The Edinburgh International Festival 2012 programme

The Edinburgh International Festival 2012 programme

The Edinburgh International Festival 2012 programme

Unlike previous years, 2012’s Edinburgh International Festival has no theme running through it.

Instead, according to Festival Director Jonathan Mills, speaking yesterday at the official launch of the programme, this year’s festival is more about values of peacefulness and sharing cultures. Values which underpin both the Festival and the Summer Olympic Games, which – as Mills put it – “breathe the same air.”

And, as sportsmen and women from across the world gather to compete in London, so performers from across the globe will congregate in Edinburgh in August, where this year’s programme offers a wealth of world-class culture.

Immediately highlighted were the three “great theatrical imaginations” taking place at the Lowland Hall of the Royal Highland Centre at Ingliston. Transformed into an innovative, cutting-edge space, it will play host to productions which would be impossible to stage in traditional theatres. 2008: Macbeth by TR Warszawa is an “unflinching portrait of a killing machine”; whilst Meine faire Dame – ein Sprachlabor is a comic production loosely based on My Fair Lady and set in a language laboratory – “Monty Python goes linguistic,” as Mills puts it.

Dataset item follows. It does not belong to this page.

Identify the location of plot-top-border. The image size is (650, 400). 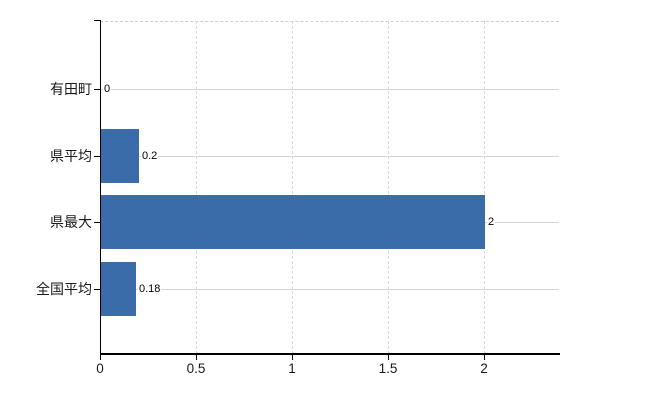
(330, 22).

Third, Les Naufragés du Fol Espoir (Aurores) by Théâtre du Soleil promises to transform the space into an imaginative and fantastical world populated by Charles Darwin, Queen Victoria and commando nuns…

Of course, Edinburgh’s more accustomed theatres also play host to some productions from across the world. At the King’s, Suzuki Company of Toga will perform their “powerful and claustrophobic” staging of Waiting For Orestes: Electra; and Radu Stanca National Theatre of Sibui, last seen in Edinburgh in 2009 with their spectacular version of Faust, bring their interpretation of Gulliver’s Travels.

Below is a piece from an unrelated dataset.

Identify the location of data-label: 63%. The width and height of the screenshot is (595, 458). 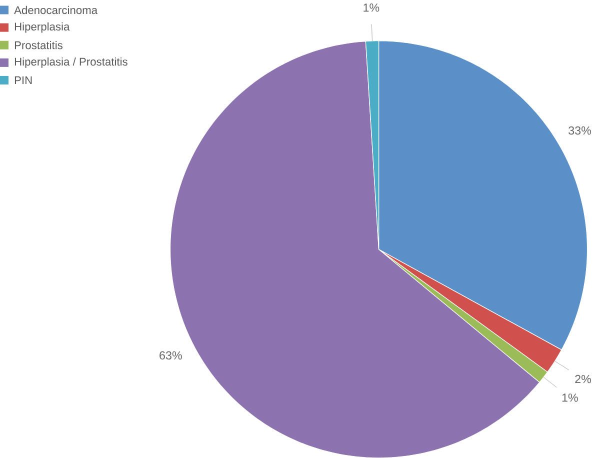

At the Lyceum, Vanishing Point‘s “edgy and slightly tempting” Wonderland will open the door on the themes in Alice In Wonderland; whilst “cabaret legend” Camille O’Sullivan will perform The Rape of Lucrece as part of the World Shakespeare Festival.

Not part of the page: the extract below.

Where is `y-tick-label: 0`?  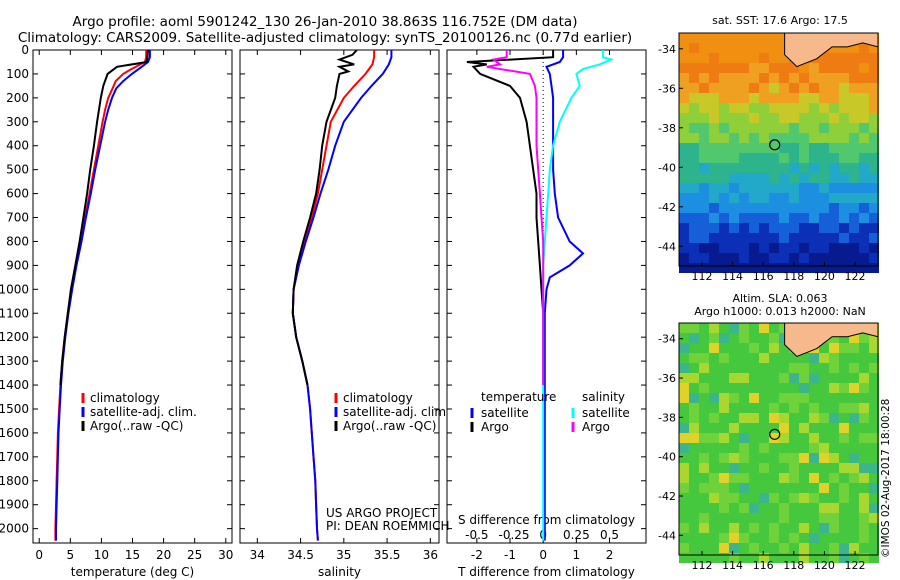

A varied programme of international dance is also on offer, including three works by New York’s Julliard Dance; the “burlesque ballet” of Rio de Janeiro’s Deborah Colker Dance Company‘s Tatyana; New Delhi’s “hypnotising” Aditi Mangaldas Dance Company; and Leigh Warren‘s dance company from Australia, featuring a part-white, part-indigenous ensemble.

A scale model of how the Lowland Hall will be transformed

A scale model of how the Lowland Hall will be transformed

Mills’ intention with the opera segment of the programme is to highlight the “richness of regional offerings in the UK”: as The Makropulos Case from Opera North; Tristan and Islode from the Welsh National Opera; and four productions from Scottish Opera demonstrate.

Orchestras from around the globe take part, including the London Symphony Orchestra, the European Union Youth Orchestra and a rare UK performance from the Emperor of Japan’s Imperial Household musicians with Gagaku, an “exquisite and timeless” performance of traditional music.

More intimate musical performances are on offer at Greyfriars Kirk; whilst in The Queen’s Hall Series, a varied selection of musicians will perform at 11am most days throughout the Festival.

The Festival is opened and closed in spectacular fashion with a performance of Delius’ A Mass of Life by the Royal Scottish National Orchestra on 10 August; and by the ever-popular Virgin Money Fireworks Concert by the Scottish Chamber Orchestra on 2 September.

Encounters is a series of lectures by renowned intellectuals and academics covering topics as diverse as What It Means To Be British? and – appropriately for the Olympic year – Athletes and Ideals. The Conversations programme also offers the chance to hear people speak: this time focusing on the artists and performers themselves, including Nicola Benedetti and Camille O’Sullivan.

Finally, one of the performances which will literally light up the Festival nights is NVA’s Speed of Light, which will see runners and members of the public wearing specially-commissioned light suits and carrying portable light sources illuminate the normally dark volcanic mass of Arthur’s Seat.

In all, despite its lack of overall theme, 2012’s Edinburgh International Festival programme has a feel of positivity, innovation and celebration. And whilst London may be the focus for the Olympic flame in summer; in Edinburgh, the Festival will very much be carrying the cultural torch.

There are many other highlights within 2012’s programme, which can be viewed online at the Edinburgh International Festival website. Priority booking for Festival Friends and Patrons is now open; with public booking opening on 24 March.